WRITTEN REQUEST - Turn the rows from the line containing "Given: Click the board search input field" through the line containing "Looking at the", both included, into a numbered list with no blank lines, and leave the pictures out.

________________________________________

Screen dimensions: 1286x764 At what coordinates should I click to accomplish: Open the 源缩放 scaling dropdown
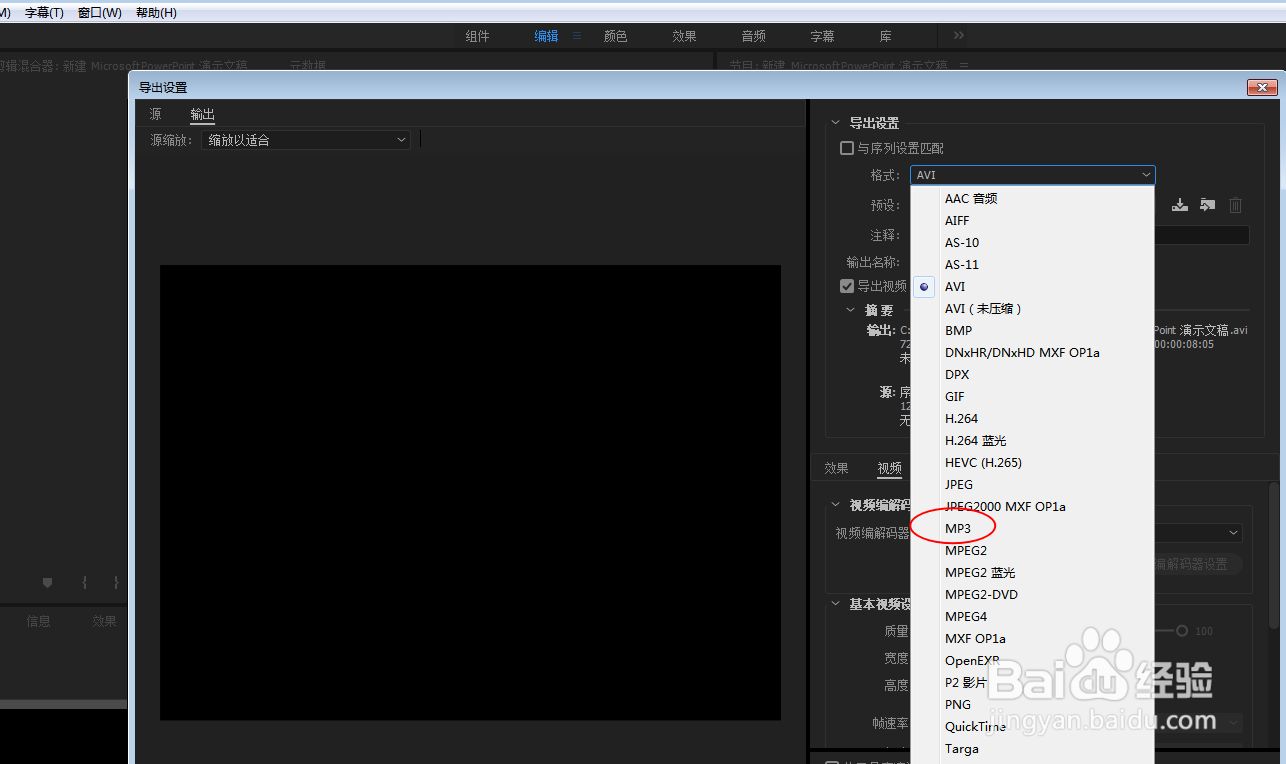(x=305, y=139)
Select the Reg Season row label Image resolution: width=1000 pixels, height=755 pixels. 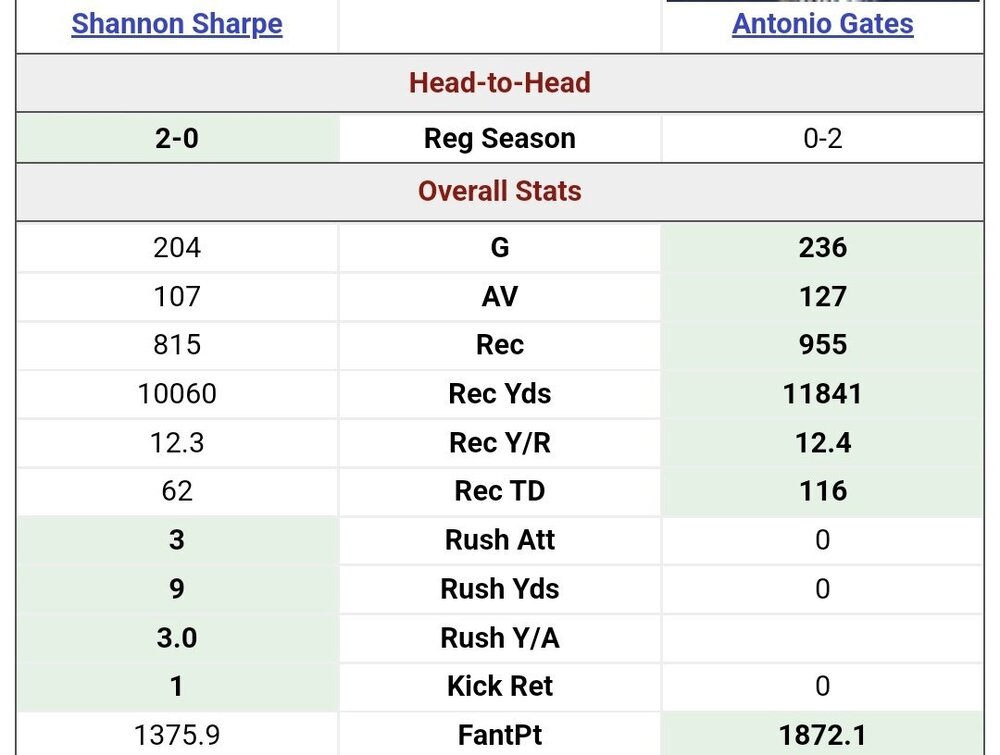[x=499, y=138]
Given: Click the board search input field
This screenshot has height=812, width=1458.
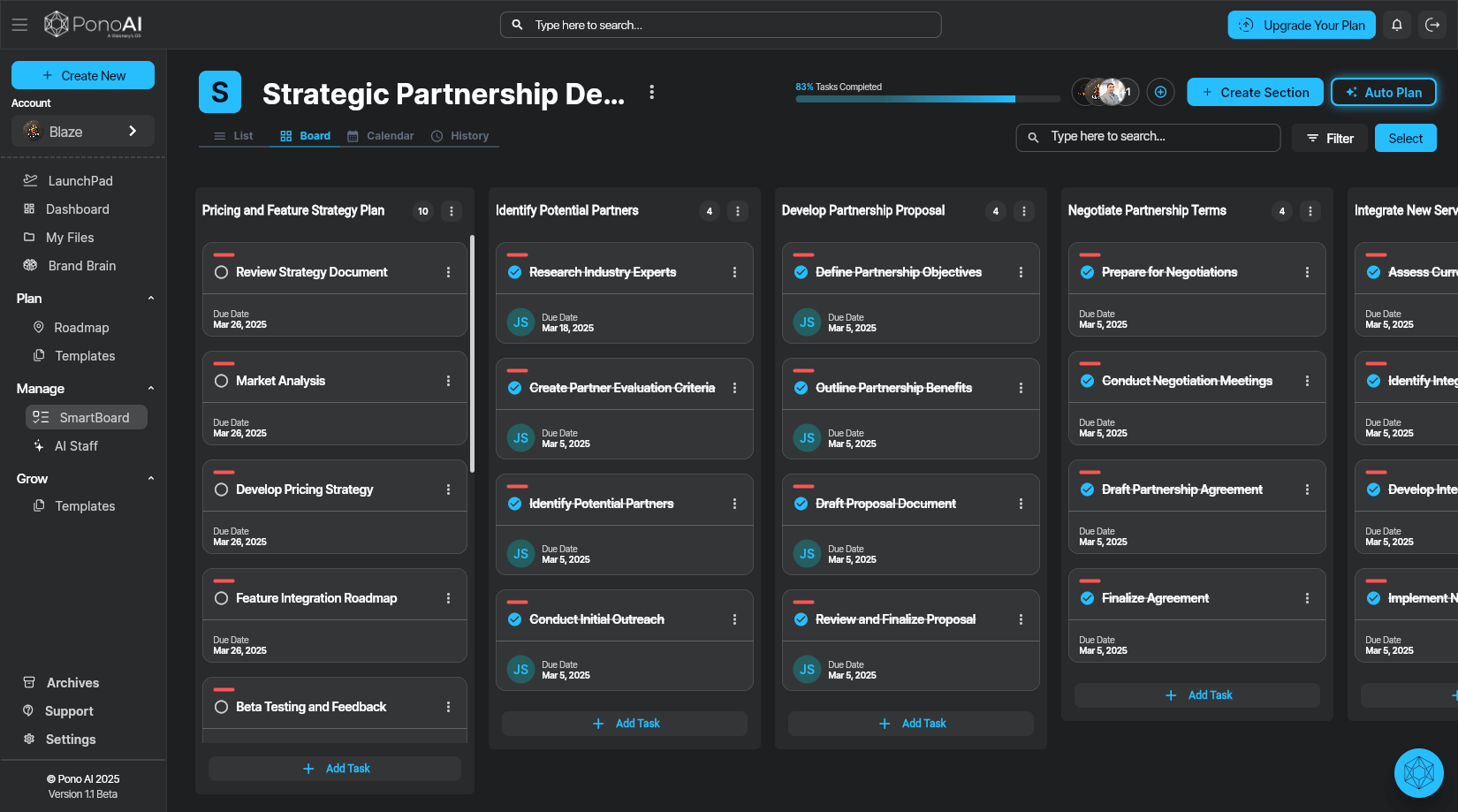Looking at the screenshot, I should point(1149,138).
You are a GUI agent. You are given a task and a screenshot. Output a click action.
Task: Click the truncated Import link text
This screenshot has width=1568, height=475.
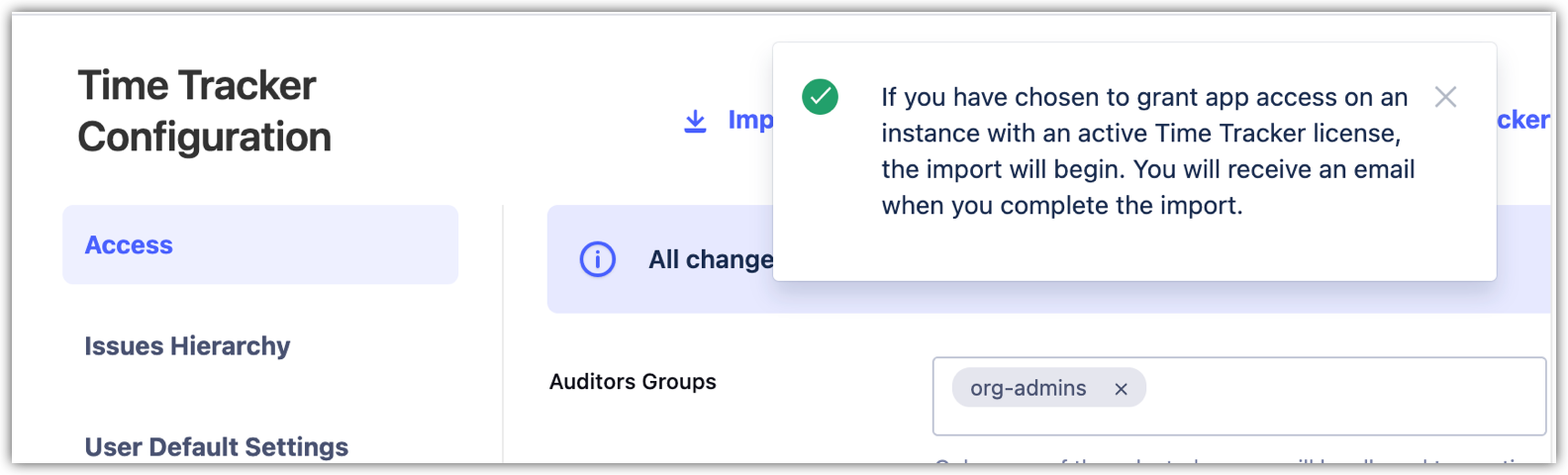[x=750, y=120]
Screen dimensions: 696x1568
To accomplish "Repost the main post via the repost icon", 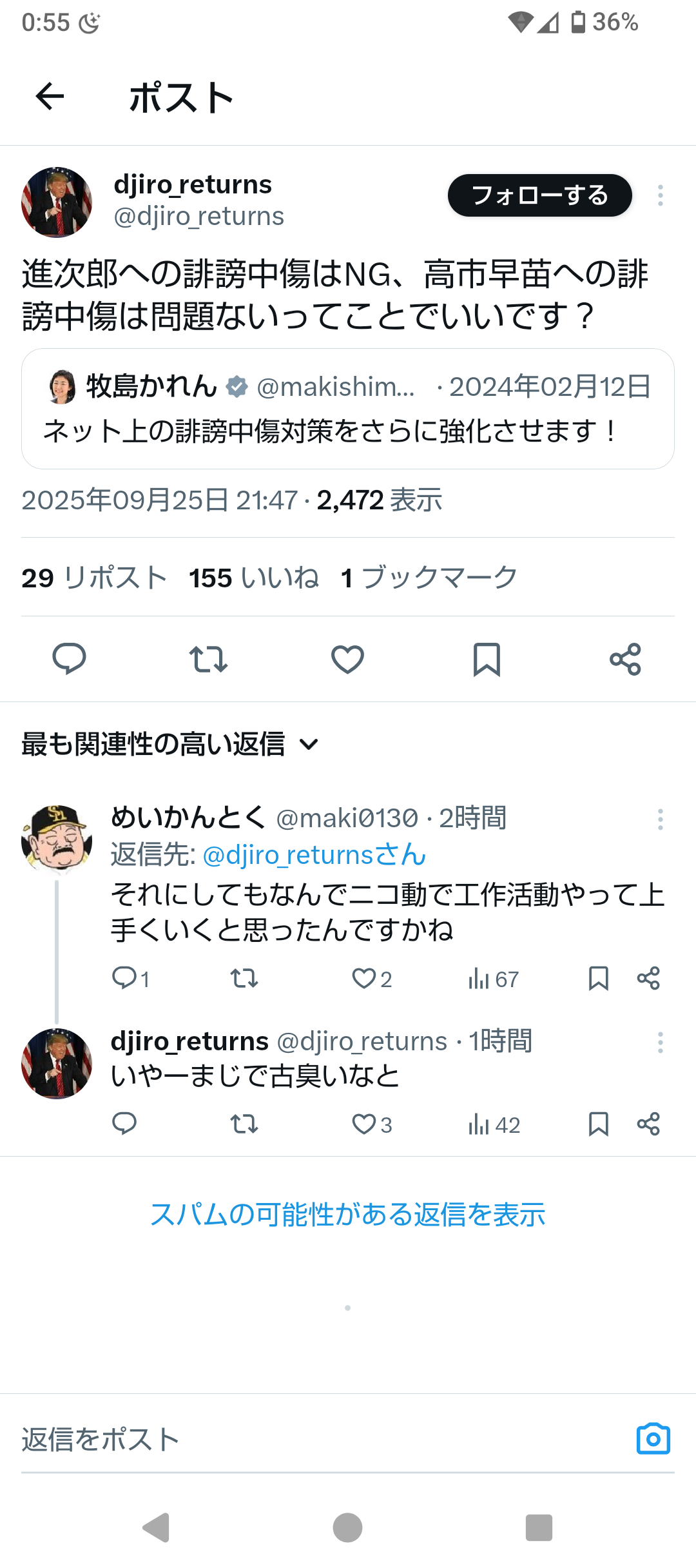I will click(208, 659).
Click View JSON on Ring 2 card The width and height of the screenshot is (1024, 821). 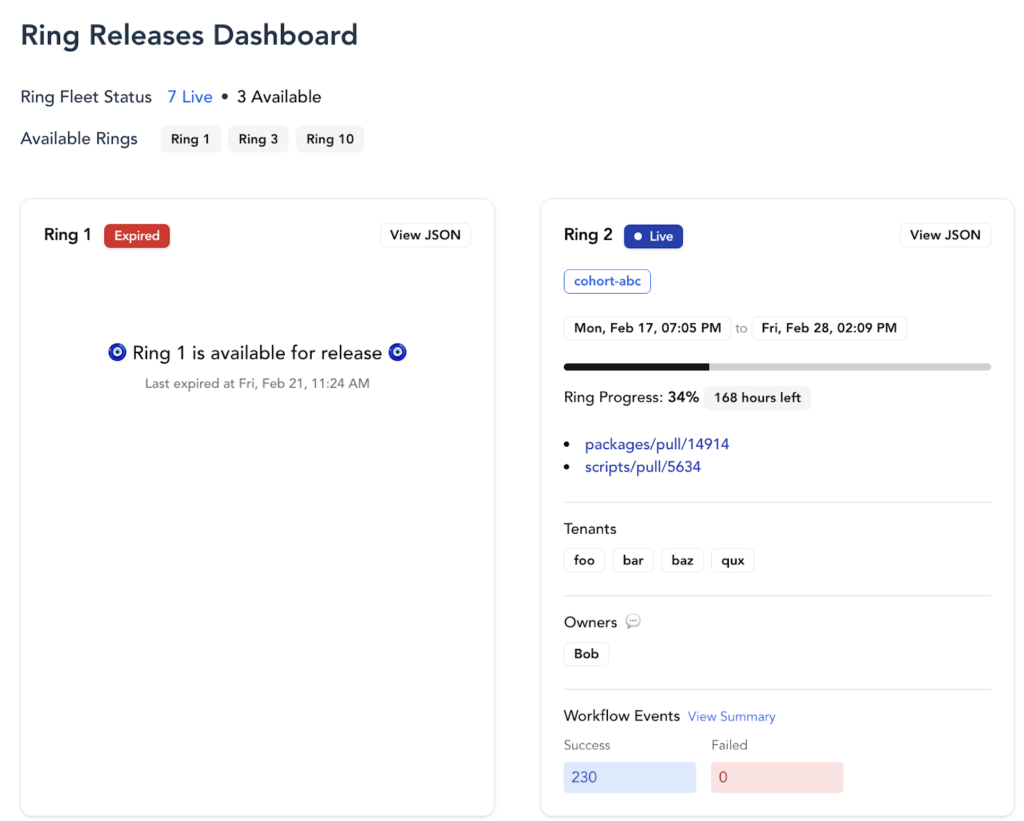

________________________________________

SOLUTION BELOW -
1. Given: Click the board search input field
2. This screenshot has height=812, width=1458.
3. Looking at the screenshot, I should point(1149,138).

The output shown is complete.